**Provided records:**
_ _ _ _ _ _ _
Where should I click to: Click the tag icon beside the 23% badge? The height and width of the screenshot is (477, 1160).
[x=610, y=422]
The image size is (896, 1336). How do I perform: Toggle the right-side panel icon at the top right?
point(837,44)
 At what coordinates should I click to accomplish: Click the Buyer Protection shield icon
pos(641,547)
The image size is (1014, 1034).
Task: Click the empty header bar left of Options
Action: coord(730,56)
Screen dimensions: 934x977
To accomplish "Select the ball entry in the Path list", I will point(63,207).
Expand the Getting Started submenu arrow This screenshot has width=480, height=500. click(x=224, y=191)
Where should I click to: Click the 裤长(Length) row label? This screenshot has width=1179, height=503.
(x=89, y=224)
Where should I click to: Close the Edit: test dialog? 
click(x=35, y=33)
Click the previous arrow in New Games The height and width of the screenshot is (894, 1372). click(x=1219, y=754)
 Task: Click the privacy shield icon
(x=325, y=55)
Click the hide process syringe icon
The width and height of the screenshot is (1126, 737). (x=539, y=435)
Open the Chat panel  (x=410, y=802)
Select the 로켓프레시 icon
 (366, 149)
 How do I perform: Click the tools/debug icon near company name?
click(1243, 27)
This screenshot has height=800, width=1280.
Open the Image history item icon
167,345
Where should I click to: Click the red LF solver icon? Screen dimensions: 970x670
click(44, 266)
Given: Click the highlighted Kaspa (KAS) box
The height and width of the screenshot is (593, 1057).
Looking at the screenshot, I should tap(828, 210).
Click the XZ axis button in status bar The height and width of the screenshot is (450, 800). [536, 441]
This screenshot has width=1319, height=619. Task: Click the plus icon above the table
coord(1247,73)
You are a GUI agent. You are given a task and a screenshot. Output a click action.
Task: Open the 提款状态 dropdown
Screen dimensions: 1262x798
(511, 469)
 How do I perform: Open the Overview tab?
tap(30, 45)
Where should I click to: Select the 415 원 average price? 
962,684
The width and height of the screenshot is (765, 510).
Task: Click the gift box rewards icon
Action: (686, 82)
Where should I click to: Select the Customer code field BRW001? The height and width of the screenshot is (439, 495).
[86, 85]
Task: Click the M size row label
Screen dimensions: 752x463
_ _ _ _ _ _ _
**Work instructions:**
Your reply should repeat the entries above in full, with every character intact.

**Worked solution:**
Where should I click to: Click the tag icon beside the 23% badge? The height and width of the screenshot is (477, 1160).
[x=610, y=422]
The image size is (896, 1336). How do I perform: Toggle the right-side panel icon at the top right?
point(837,44)
 At what coordinates should I click to accomplish: Click the Buyer Protection shield icon
pos(641,547)
The image size is (1014, 1034).
Task: Click the empty header bar left of Options
Action: coord(730,56)
Screen dimensions: 934x977
To accomplish "Select the ball entry in the Path list", I will point(63,207).
Expand the Getting Started submenu arrow This screenshot has width=480, height=500. click(x=224, y=191)
Where should I click to: Click the 裤长(Length) row label? This screenshot has width=1179, height=503.
(x=89, y=224)
Where should I click to: Close the Edit: test dialog? 
click(x=35, y=33)
Click the previous arrow in New Games The height and width of the screenshot is (894, 1372). click(x=1219, y=754)
 Task: Click the privacy shield icon
(x=325, y=55)
Click the hide process syringe icon
The width and height of the screenshot is (1126, 737). (x=539, y=435)
Open the Chat panel  (x=410, y=802)
Select the 로켓프레시 icon
 (366, 149)
 How do I perform: Click the tools/debug icon near company name?
click(1243, 27)
This screenshot has height=800, width=1280.
Open the Image history item icon
167,345
Where should I click to: Click the red LF solver icon? Screen dimensions: 970x670
click(44, 266)
Given: Click the highlighted Kaspa (KAS) box
The height and width of the screenshot is (593, 1057).
Looking at the screenshot, I should tap(828, 210).
Click the XZ axis button in status bar The height and width of the screenshot is (450, 800). [536, 441]
This screenshot has width=1319, height=619. Task: Click the plus icon above the table
coord(1247,73)
You are a GUI agent. You are given a task and a screenshot. Output a click action.
Task: Open the 提款状态 dropdown
Screen dimensions: 1262x798
(511, 469)
 How do I perform: Open the Overview tab?
tap(30, 45)
Where should I click to: Select the 415 원 average price? 
962,684
The width and height of the screenshot is (765, 510).
Task: Click the gift box rewards icon
Action: (686, 82)
Where should I click to: Select the Customer code field BRW001? The height and width of the screenshot is (439, 495).
[86, 85]
Task: Click the M size row label
Screen dimensions: 752x463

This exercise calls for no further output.